Print the lines below exactly, beginning with the one that contains "Strafbefehl / Anklage (720, 524)" and stopping after the last line.
____________________
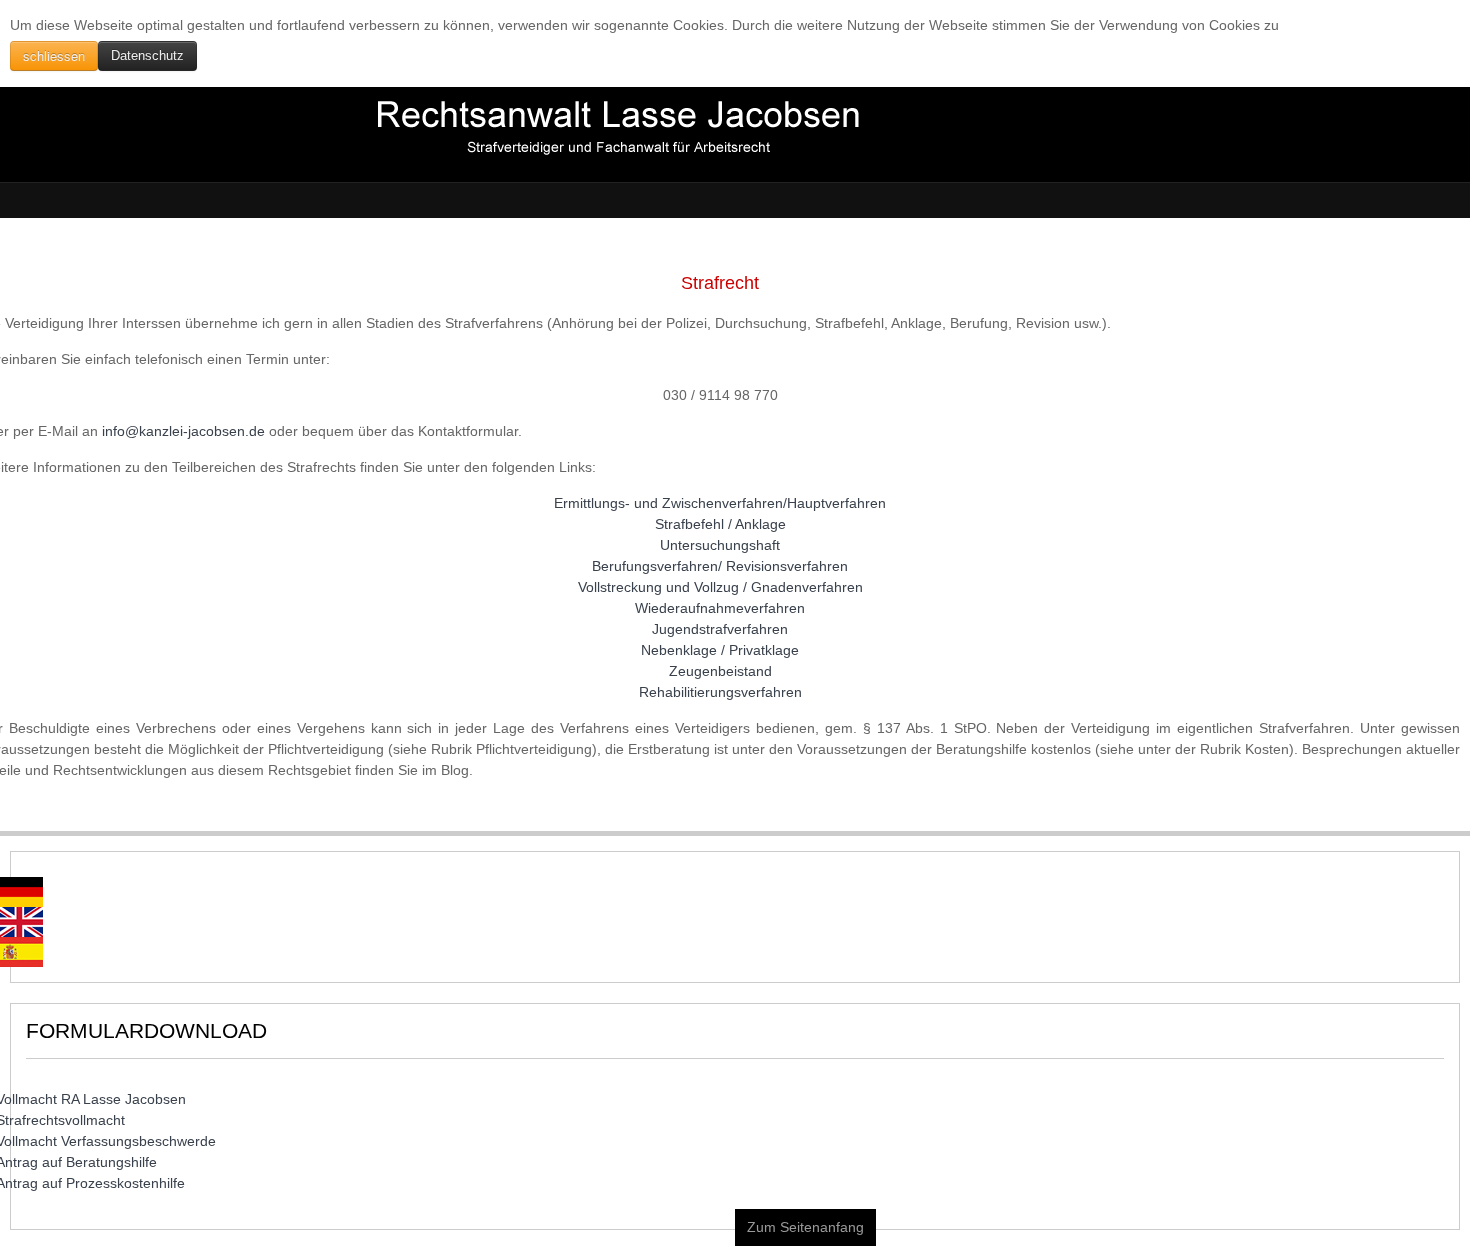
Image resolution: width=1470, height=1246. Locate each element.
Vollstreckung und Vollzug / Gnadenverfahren (720, 587)
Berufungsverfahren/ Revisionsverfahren (720, 566)
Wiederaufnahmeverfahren (720, 608)
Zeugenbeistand (720, 671)
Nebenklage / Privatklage (720, 650)
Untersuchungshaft (720, 545)
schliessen (54, 55)
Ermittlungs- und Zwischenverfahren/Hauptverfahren (720, 503)
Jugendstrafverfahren (720, 629)
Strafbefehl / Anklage (720, 524)
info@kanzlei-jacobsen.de (183, 431)
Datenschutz (147, 55)
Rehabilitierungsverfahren (720, 692)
____________________
* **Solution for this problem**:
Strafbefehl / Anklage (720, 524)
info@kanzlei-jacobsen.de (183, 431)
Datenschutz (147, 55)
Rehabilitierungsverfahren (720, 692)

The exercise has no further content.